American model (born 1990)

Jourdana Elizabeth Phillips (born 1990) is an American model.

==Early life==
Jourdana Phillips was born in Co-op City, Bronx in New York she lived there till age 6 then moved to Maplewood, New Jersey. She moved to Houston, Texas at 11 years old where she attended school and later graduated from Elkins High School.

She then moved to New York City where she attended New York University. She completed a bachelor's degree in Childhood Education in 2015.

==Modelling==
In 2016 she signed with Supreme Management in New York, as well as Women Management in Milan and Paris and Models 1 in London.

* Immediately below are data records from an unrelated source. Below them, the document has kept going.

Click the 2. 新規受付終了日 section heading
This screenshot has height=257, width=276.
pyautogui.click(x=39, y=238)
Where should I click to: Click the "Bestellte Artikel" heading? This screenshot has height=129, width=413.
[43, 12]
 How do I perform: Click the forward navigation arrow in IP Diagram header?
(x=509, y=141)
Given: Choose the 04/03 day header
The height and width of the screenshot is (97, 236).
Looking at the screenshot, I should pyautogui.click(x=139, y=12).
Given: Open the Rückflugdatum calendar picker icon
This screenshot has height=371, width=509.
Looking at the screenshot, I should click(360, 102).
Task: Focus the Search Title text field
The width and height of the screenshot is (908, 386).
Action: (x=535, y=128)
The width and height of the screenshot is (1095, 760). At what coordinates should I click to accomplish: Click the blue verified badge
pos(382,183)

She has featured in editorials for Vogue, Elle and Harper’s Bazaar among others and walked in shows for Yves Saint Laurent, Balmain, Ralph Lauren, Emporio Armani, Elie Saab, Marc Jacobs, Cushnie, Topshop, Acne Studios, Tod's, Yeezy and others.
She appeared in the annual Victoria’s Secret Fashion Show in 2016, 2017 and 2018.